Photography by: Kalyn Michele Photography
Preparation and baking time 1 hour 20 min
pinch of salt
2/3 cup (150 g) sugar
1 1/2 cups (350 g) shredded carrots
3/4 cup (200 g) ground almonds
1 lime (zest)
3 sprigs of thyme
4 1/4 Tbsp’s of flour (40 g)
1/4 cup of starch (50g)
1 tsp baking powder
(9 inch loaf pan and baking paper)
For the frosting
2 cups (250 g) powdered sugar
2 Tbsp’s of coconut syrup
Prepare the pan and line it with baking paper, set aside. Preheat the oven to 330 F (170 Cº).
Separate the eggs and put the egg whites in a bowl with a pinch of salt, then beat them until stiff.
In a second bowl add the egg yolks and sugar and beat until creamy. Then add the ground almonds, carrots, half the lime zest, and the leaves from one sprig of thyme and stir just until combined.
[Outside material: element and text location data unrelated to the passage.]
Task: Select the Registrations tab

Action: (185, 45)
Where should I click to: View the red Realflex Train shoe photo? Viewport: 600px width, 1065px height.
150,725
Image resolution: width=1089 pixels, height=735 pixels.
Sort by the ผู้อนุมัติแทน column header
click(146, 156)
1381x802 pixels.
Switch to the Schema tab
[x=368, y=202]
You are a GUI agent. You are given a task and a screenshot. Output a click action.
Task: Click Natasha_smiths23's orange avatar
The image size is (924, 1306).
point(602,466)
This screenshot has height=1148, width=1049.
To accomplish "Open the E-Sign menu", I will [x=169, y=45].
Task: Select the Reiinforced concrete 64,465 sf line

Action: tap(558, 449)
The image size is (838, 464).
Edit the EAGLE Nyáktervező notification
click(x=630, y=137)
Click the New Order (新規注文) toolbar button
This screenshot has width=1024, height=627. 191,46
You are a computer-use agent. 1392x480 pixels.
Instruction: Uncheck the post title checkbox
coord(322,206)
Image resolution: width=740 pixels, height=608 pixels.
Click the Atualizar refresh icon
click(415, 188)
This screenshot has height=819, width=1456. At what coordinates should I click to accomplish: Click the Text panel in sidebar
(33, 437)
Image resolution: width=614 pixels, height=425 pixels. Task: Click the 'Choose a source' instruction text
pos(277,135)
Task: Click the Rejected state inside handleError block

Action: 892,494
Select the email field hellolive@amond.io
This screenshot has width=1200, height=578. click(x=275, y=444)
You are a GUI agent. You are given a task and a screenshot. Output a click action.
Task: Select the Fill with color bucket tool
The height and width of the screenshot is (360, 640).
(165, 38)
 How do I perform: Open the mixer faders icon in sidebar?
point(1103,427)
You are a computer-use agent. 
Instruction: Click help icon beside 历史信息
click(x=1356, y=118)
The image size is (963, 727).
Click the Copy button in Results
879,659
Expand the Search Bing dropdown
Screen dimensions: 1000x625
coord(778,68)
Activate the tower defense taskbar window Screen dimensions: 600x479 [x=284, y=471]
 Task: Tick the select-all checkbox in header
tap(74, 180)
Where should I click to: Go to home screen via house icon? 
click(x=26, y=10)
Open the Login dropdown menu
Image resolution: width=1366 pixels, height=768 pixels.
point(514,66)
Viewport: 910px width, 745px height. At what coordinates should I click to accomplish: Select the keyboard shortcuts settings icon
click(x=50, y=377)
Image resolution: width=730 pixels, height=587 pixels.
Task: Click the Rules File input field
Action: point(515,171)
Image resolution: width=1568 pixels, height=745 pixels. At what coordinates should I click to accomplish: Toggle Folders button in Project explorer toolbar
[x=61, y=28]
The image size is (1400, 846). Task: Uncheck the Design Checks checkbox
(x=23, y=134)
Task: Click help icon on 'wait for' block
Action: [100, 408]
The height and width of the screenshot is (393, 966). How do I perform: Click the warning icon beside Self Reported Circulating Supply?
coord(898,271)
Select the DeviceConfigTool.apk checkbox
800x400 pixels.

Next, stir in the flour and starch to the batter. Then fold in the egg whites very carefully to combine. Pour the batter into the loaf pan and bake for 50-55 min or until a toothpick comes out clean.
In the meantime, mix the powdered sugar with the coconut sirup to make the frosting. When the cake is done pour the frosting over the cake and then sprinkle it with the rest of the thyme leaves and lime zest.